Das hat viel mit Empathie auf der zwischenmenschlichen Ebene zu tun. Wie gehe ich auf Menschen privat zu? Was wird auch auf einer institutionellen Ebene, also auf einer politischen Ebene getan, wo diejenigen sind die mit Gesetzen etwas bewirken können? Doch solange dort rassistische Sprache verwendet und gewisse Vorurteile reproduziert werden, ist es noch ein langer Weg bis ein gesellschaftlicher Wandel stattfindet. In manchen Dingen ist die Gesellschaft jedoch schon weiter, als es die Politik ist. Ein gutes Beispiel ist die Ehe-Gleichstellung. Da war eine große Mehrheit für die Öffnung, obwohl konservative oder rechte Parteien noch dagegen waren. Erst durch das VfGH-Urteil wurde die Ehe geöffnet. In den vergangenen Jahren, war es eher so, dass die Gesellschaft der Politik sagt, wie es sein sollte.
Wie wichtig ist dir Empowerment?

______________________________

Kopiere aus dem Textauszug über Gesellschaft und Politik die Passage von „Das hat viel“ bis „ist dir Empowerment?“ wortgetreu.

**Datenauszug**
______________________________

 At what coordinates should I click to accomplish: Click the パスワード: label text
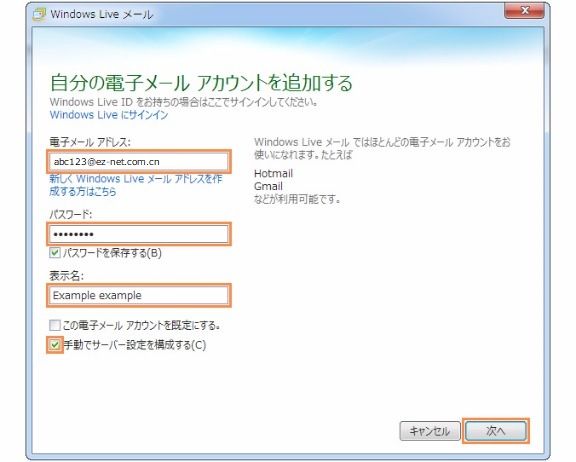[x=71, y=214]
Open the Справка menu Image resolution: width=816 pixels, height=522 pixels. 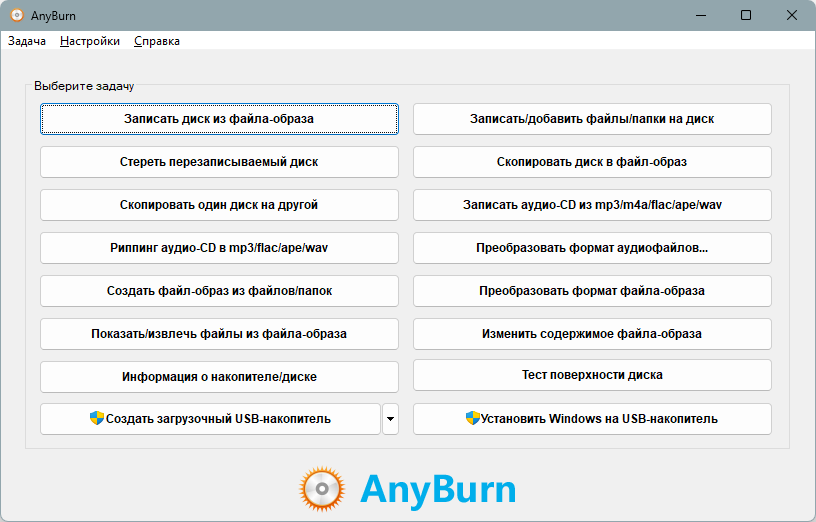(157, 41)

______________________________

**Ergebnis**
Das hat viel mit Empathie auf der zwischenmenschlichen Ebene zu tun. Wie gehe ich auf Menschen privat zu? Was wird auch auf einer institutionellen Ebene, also auf einer politischen Ebene getan, wo diejenigen sind die mit Gesetzen etwas bewirken können? Doch solange dort rassistische Sprache verwendet und gewisse Vorurteile reproduziert werden, ist es noch ein langer Weg bis ein gesellschaftlicher Wandel stattfindet. In manchen Dingen ist die Gesellschaft jedoch schon weiter, als es die Politik ist. Ein gutes Beispiel ist die Ehe-Gleichstellung. Da war eine große Mehrheit für die Öffnung, obwohl konservative oder rechte Parteien noch dagegen waren. Erst durch das VfGH-Urteil wurde die Ehe geöffnet. In den vergangenen Jahren, war es eher so, dass die Gesellschaft der Politik sagt, wie es sein sollte.
Wie wichtig ist dir Empowerment?